Artículos con consignas como Black Lives Matter o Black Trans Lives Matter (las vidas negras trans importan), y las publicidades de los últimos años incluyendo a no binaries o sectores oprimidos por ser trans y negros, buscan imitar la misma operación con cuestionamientos que vienen surgiendo con fuerza recientemente.
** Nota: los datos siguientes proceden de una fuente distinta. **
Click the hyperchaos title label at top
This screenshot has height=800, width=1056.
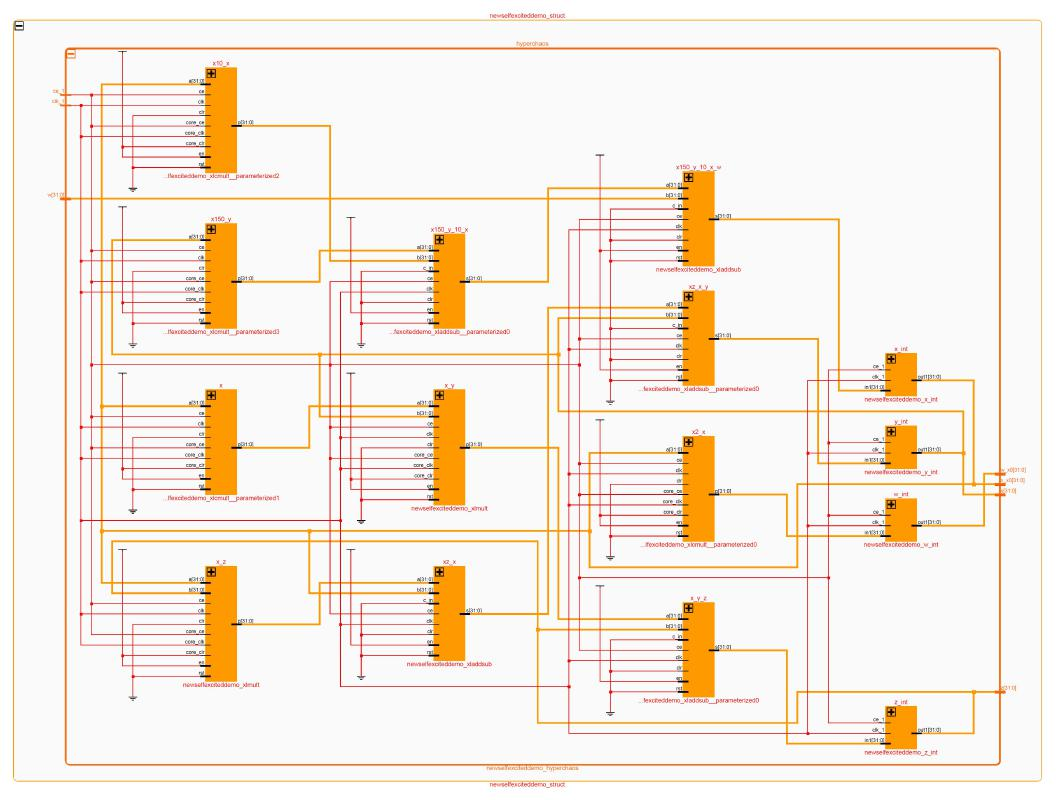[x=534, y=44]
Todo esto en medio de una crisis económica y sanitaria abierta a escala global, donde las múltiples problemáticas de oprimides y explotades son un combo que amenaza el futuro del orden capitalista.
Si las grandes empresas pueden aparecer hoy como aliadas de las personas LGBTIQ+ llegando hasta financiar las marchas del orgullo, se debió al divorcio de la perspectiva anticapitalista que al inicio levantó el movimiento que surgió en Stonewall, atravesado por los acontecimientos de época como el Mayo Francés, la segunda ola del feminismo y el black power. “No seremos gays burgueses, buscando el estéril ‘sueño americano’ de una casa con jardín y el buen trabajo corporativo” proclamaba la nota de tapa de la primera revista del GLF, algunos meses después de la revuelta en el mítico bar.
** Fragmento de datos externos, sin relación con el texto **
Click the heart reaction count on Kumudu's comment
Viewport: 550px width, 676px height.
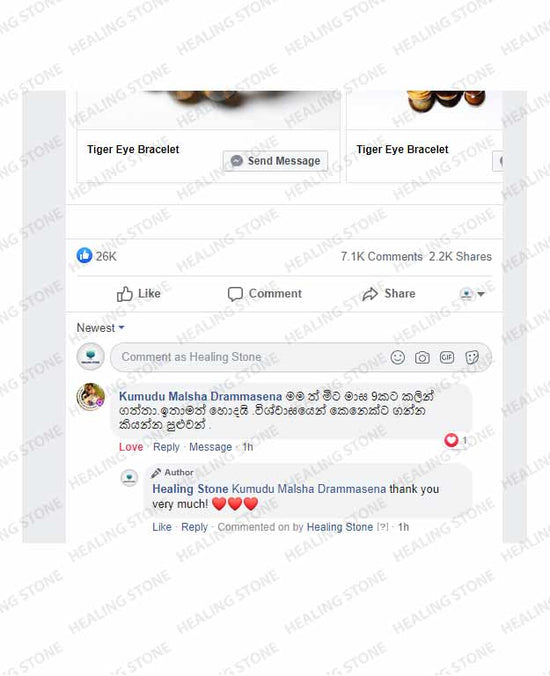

Entre los protagonistas se encontraban figuras como la travesti Sylvia Rivera que alertaba sobre los peligros de solo reclamar las demandas de algunos “gays”, mientras otros seguían sufriendo detenciones. En la nota antes mencionada el GLF se preguntaba “¿Cómo nos afecta la estructura familiar? ¿Qué es el género y qué significa? ¿Qué es el amor? Como homosexuales, estamos en una posición única para examinar estas cuestiones desde un nuevo punto de vista”.
En sus comienzos el movimiento de liberación sexual no se acotó al estrecho horizonte de conquistar algunos derechos en clave identitaria, o sea solo para una minoría de gays y lesbianas. Al contrario el cuestionamiento apuntaba contra ese capitalismo donde coexistían una inmensa mayoría desposeída y un cúmulo de normas que habilitaban a la discriminación de todo aquello que desafiara la heterosexualidad.
Aunque la discriminación persiste, sobre todo para el colectivo trans, el cuestionamiento a la heteronorma está enormenente extendido bajo diferentes formas y vivencias. Sin embargo, para la gran mayoría trabajadora, sea que se identifique como LGBTIQ+ o heterosexual, las condiciones de vida precarias, no saber si se llega a fin de mes, la falta de un trabajo o una vivienda, o el estrés provocado por la pandemia, se presentan como múltiples obstáculos para poder disfrutar plenamente la sexualidad, tener tiempo cualitativo para explorar y conectarnos con el deseo, o construir vínculos afectivos libremente consensuados. Obstáculos que son motivo suficiente para retomar esa crítica radical contra un orden social donde las libertades parciales conquistadas todo el tiempo corren el riesgo de ser sometidas al frío cálculo de las ganancias y la rentabilidad.